不妊治療後にプロゲステロンを使うのはなぜ?

体外受精(IVF)後や、一部の人工授精(IUI)・凍結胚移植では、プロゲステロンを使用することがあります。これは**黄体期サポート(黄体補充)**と呼ばれます。

プロゲステロンにはどんな役割がある?

プロゲステロンは、排卵後に体内で分泌されるホルモンです。子宮内膜を着床に適した状態に整え、妊娠初期を維持するために重要な役割を果たします。

不妊治療の方法によっては、体内で作られるプロゲステロンだけでは十分な黄体機能を維持できないことがあり、薬による補充が行われます。

体外受精後に使うのはなぜ?

卵巣刺激や排卵を調整するための薬、採卵などの影響によって、採卵後の黄体機能が十分に働かないことがあります。そのため、新鮮胚移植を行う多くのIVF周期では、採卵後にプロゲステロンによる黄体補充を行います。

凍結胚移植の場合は?

プロゲステロンが必要かどうかは、凍結胚移植の方法によって異なります。

排卵を起こさずホルモン剤で子宮内膜を整えるホルモン補充周期では、プロゲステロンを分泌する黄体が形成されないため、プロゲステロンの投与が治療の重要な一部になります。

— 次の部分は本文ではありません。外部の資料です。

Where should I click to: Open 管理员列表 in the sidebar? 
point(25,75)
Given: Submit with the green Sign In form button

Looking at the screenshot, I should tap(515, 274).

自然周期や修正自然周期では排卵後に体内でプロゲステロンが作られますが、治療方針によって追加のプロゲステロンを使用することもあります。

人工授精後にも必ず必要?

必ずしも必要ではありません。排卵誘発を行ったIUI周期などでは黄体補充を行うことがありますが、すべての人に必要なわけではありません。

どんな薬を使う?

プロゲステロンには、腟剤、腟用ジェル、注射薬、内服薬などさまざまな剤形があります。よく使用される薬や投与方法は国や医療機関によって異なります。

いつまで続ける?

使用期間は治療方法によって異なります。妊娠成立後もしばらく継続する場合がありますが、妊娠が進むと胎盤がプロゲステロン産生の中心的な役割を担うようになります。

妊娠判定が陽性になった後も、自己判断で薬を中止せず、医療機関から指示された期間・方法で使用してください。